=== Begin Enclosure ===

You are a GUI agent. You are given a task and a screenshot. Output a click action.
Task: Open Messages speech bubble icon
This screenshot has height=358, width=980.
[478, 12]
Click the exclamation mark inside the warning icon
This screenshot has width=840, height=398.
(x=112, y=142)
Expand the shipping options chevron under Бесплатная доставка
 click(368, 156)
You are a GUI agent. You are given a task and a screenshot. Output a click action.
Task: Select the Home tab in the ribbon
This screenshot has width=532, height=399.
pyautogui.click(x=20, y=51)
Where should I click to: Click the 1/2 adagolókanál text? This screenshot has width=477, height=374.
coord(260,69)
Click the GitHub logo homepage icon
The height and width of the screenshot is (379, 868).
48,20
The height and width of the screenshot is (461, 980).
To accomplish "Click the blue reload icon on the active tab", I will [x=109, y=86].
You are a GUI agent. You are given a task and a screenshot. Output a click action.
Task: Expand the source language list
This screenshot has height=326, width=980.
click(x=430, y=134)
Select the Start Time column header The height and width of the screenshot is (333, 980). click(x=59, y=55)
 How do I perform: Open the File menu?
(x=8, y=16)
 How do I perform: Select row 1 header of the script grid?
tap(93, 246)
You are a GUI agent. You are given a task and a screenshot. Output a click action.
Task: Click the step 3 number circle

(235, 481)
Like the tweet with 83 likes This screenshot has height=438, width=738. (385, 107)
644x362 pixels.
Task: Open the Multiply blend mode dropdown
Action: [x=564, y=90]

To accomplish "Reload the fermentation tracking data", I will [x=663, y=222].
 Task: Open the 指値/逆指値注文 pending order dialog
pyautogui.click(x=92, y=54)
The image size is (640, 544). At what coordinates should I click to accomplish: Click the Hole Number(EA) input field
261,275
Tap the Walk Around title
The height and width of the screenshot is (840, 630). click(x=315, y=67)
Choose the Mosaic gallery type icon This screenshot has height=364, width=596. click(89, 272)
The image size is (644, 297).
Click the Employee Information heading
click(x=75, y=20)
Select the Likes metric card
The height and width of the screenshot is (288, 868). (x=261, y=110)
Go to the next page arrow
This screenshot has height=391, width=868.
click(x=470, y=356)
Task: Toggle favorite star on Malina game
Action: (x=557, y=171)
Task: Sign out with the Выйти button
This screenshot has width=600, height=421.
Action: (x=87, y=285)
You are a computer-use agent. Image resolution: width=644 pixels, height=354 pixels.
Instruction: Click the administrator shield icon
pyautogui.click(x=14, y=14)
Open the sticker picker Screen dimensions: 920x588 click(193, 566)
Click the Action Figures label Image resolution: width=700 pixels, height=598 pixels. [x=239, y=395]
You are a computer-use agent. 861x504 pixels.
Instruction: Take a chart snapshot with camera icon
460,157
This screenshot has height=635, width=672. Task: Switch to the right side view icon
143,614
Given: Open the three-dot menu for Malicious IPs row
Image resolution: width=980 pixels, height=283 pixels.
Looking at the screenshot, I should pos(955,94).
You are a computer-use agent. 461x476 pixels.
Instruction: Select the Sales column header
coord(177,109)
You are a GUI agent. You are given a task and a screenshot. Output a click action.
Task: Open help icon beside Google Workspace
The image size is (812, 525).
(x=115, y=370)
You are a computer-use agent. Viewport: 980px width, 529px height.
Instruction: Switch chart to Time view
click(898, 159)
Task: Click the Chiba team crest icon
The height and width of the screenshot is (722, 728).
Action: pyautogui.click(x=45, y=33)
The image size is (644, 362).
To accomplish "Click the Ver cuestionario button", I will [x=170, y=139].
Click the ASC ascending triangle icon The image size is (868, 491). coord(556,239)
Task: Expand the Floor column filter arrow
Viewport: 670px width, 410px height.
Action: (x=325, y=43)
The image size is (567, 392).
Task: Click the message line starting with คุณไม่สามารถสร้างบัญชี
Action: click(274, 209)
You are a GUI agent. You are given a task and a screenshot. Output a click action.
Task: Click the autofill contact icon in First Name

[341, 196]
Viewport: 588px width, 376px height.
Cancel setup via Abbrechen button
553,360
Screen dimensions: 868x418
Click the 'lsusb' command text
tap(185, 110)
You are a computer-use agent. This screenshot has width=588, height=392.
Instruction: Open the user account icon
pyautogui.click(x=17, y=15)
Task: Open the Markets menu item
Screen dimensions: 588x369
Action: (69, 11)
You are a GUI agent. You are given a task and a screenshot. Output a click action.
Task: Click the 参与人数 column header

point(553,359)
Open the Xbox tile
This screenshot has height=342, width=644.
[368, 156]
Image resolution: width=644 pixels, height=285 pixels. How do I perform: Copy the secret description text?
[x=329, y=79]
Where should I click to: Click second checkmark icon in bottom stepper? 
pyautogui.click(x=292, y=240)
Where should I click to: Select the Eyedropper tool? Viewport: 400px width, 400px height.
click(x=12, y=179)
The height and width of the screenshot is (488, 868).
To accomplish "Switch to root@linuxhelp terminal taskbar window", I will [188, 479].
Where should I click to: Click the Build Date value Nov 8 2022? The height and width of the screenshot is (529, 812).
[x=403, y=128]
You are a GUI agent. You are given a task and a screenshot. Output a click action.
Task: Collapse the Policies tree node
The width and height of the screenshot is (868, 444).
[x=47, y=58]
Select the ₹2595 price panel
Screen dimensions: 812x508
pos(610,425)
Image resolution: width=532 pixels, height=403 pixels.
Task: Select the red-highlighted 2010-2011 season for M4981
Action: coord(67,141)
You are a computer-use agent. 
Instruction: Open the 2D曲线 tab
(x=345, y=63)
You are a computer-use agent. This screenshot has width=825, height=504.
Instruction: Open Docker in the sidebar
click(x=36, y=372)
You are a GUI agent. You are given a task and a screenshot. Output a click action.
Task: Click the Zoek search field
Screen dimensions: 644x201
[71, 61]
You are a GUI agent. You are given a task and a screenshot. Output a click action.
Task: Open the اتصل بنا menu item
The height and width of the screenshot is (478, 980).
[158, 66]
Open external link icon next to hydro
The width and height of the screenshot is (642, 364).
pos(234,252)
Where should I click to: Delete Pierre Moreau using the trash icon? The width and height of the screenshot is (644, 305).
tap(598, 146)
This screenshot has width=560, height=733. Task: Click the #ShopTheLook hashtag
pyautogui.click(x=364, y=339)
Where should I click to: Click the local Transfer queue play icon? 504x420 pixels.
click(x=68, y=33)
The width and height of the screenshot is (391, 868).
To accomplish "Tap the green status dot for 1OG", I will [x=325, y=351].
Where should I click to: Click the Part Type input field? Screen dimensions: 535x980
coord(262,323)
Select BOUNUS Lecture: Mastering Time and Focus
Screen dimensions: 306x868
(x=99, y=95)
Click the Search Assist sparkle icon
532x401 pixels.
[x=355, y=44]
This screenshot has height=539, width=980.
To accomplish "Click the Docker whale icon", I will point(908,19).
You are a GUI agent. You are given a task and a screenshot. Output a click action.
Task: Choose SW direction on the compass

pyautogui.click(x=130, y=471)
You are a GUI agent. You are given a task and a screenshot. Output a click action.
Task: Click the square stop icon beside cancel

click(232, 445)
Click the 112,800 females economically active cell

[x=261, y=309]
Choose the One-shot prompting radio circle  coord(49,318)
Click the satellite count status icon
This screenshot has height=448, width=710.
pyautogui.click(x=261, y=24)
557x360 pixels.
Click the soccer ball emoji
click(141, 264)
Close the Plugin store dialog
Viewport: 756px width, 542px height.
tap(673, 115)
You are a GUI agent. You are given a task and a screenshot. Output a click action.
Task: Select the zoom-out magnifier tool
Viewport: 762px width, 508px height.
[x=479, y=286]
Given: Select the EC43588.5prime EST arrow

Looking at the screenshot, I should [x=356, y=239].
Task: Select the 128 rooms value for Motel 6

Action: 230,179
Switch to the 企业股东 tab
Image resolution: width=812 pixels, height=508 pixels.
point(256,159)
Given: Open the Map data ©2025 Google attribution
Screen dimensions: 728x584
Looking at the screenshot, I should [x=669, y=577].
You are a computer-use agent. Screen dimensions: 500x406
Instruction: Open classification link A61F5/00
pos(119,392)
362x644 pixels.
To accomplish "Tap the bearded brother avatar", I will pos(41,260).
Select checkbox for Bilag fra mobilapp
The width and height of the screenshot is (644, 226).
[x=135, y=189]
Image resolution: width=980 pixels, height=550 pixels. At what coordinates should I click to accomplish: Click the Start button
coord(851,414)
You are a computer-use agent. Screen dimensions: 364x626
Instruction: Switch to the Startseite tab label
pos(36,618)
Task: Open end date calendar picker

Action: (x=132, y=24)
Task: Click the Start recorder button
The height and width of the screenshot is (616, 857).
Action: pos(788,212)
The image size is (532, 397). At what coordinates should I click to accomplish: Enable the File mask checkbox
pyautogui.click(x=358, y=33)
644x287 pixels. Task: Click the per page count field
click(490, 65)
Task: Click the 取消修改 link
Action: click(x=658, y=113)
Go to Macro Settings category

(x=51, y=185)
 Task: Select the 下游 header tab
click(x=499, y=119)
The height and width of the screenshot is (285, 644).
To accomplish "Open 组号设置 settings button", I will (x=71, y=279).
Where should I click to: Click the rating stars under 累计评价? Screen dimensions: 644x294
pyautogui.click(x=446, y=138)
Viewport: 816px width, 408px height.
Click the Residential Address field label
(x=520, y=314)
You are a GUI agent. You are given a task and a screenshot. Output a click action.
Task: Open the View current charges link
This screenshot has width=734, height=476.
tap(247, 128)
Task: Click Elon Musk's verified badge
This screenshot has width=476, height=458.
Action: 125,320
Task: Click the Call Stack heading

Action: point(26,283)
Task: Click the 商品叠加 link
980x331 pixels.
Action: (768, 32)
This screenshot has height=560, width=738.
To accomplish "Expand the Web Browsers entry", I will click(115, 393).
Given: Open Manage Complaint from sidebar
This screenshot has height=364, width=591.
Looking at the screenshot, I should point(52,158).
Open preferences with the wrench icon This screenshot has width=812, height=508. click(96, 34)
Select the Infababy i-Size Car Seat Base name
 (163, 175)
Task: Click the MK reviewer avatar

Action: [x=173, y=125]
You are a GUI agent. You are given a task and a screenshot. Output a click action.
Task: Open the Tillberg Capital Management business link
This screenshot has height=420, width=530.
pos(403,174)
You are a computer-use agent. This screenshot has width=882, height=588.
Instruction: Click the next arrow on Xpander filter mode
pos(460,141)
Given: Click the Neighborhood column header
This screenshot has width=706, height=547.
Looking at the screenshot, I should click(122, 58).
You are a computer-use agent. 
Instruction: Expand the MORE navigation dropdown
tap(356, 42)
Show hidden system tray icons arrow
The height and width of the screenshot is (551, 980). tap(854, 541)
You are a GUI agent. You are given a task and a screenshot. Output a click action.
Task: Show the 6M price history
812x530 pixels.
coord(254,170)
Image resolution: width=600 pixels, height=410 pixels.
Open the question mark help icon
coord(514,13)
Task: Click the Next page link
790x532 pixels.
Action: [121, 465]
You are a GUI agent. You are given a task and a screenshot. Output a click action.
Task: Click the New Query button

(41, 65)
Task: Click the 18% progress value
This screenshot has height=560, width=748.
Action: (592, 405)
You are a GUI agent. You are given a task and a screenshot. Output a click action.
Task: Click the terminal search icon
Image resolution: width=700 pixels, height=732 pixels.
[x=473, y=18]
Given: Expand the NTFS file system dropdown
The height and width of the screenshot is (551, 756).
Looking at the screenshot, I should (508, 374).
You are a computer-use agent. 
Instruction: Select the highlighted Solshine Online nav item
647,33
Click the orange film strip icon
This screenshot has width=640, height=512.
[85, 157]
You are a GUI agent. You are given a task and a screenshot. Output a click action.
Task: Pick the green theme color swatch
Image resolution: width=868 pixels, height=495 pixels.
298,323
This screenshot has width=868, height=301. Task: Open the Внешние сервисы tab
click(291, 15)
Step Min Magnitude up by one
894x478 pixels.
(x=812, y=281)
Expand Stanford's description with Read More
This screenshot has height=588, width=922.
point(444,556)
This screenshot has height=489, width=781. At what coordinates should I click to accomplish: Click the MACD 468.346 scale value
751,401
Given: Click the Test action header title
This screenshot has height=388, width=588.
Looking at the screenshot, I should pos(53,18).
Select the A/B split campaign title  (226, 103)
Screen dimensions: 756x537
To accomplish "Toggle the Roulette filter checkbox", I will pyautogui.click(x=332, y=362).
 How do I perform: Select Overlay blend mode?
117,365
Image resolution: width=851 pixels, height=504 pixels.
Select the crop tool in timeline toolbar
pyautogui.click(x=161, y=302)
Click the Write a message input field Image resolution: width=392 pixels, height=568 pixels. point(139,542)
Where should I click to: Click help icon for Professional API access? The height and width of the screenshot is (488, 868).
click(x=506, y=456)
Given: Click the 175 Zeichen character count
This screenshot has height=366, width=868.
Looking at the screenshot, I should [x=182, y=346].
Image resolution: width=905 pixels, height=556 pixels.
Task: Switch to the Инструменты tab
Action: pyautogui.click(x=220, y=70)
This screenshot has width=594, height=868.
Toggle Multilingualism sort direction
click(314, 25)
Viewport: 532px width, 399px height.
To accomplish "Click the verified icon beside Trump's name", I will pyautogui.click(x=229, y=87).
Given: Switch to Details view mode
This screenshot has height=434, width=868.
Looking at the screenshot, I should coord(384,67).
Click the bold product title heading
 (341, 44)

=== End Enclosure ===

▶ Problem to solve
Copy, exactly and only, the lines above that begin with the one containing "Task: Pick the green theme color swatch" and finish with the one containing "Given: Switch to Details view mode".

▶ Response to the task
Task: Pick the green theme color swatch
Image resolution: width=868 pixels, height=495 pixels.
298,323
This screenshot has width=868, height=301. Task: Open the Внешние сервисы tab
click(291, 15)
Step Min Magnitude up by one
894x478 pixels.
(x=812, y=281)
Expand Stanford's description with Read More
This screenshot has height=588, width=922.
point(444,556)
This screenshot has height=489, width=781. At what coordinates should I click to accomplish: Click the MACD 468.346 scale value
751,401
Given: Click the Test action header title
This screenshot has height=388, width=588.
Looking at the screenshot, I should pos(53,18).
Select the A/B split campaign title  (226, 103)
Screen dimensions: 756x537
To accomplish "Toggle the Roulette filter checkbox", I will pyautogui.click(x=332, y=362).
 How do I perform: Select Overlay blend mode?
117,365
Image resolution: width=851 pixels, height=504 pixels.
Select the crop tool in timeline toolbar
pyautogui.click(x=161, y=302)
Click the Write a message input field Image resolution: width=392 pixels, height=568 pixels. point(139,542)
Where should I click to: Click help icon for Professional API access? The height and width of the screenshot is (488, 868).
click(x=506, y=456)
Given: Click the 175 Zeichen character count
This screenshot has height=366, width=868.
Looking at the screenshot, I should [x=182, y=346].
Image resolution: width=905 pixels, height=556 pixels.
Task: Switch to the Инструменты tab
Action: pyautogui.click(x=220, y=70)
This screenshot has width=594, height=868.
Toggle Multilingualism sort direction
click(314, 25)
Viewport: 532px width, 399px height.
To accomplish "Click the verified icon beside Trump's name", I will pyautogui.click(x=229, y=87).
Given: Switch to Details view mode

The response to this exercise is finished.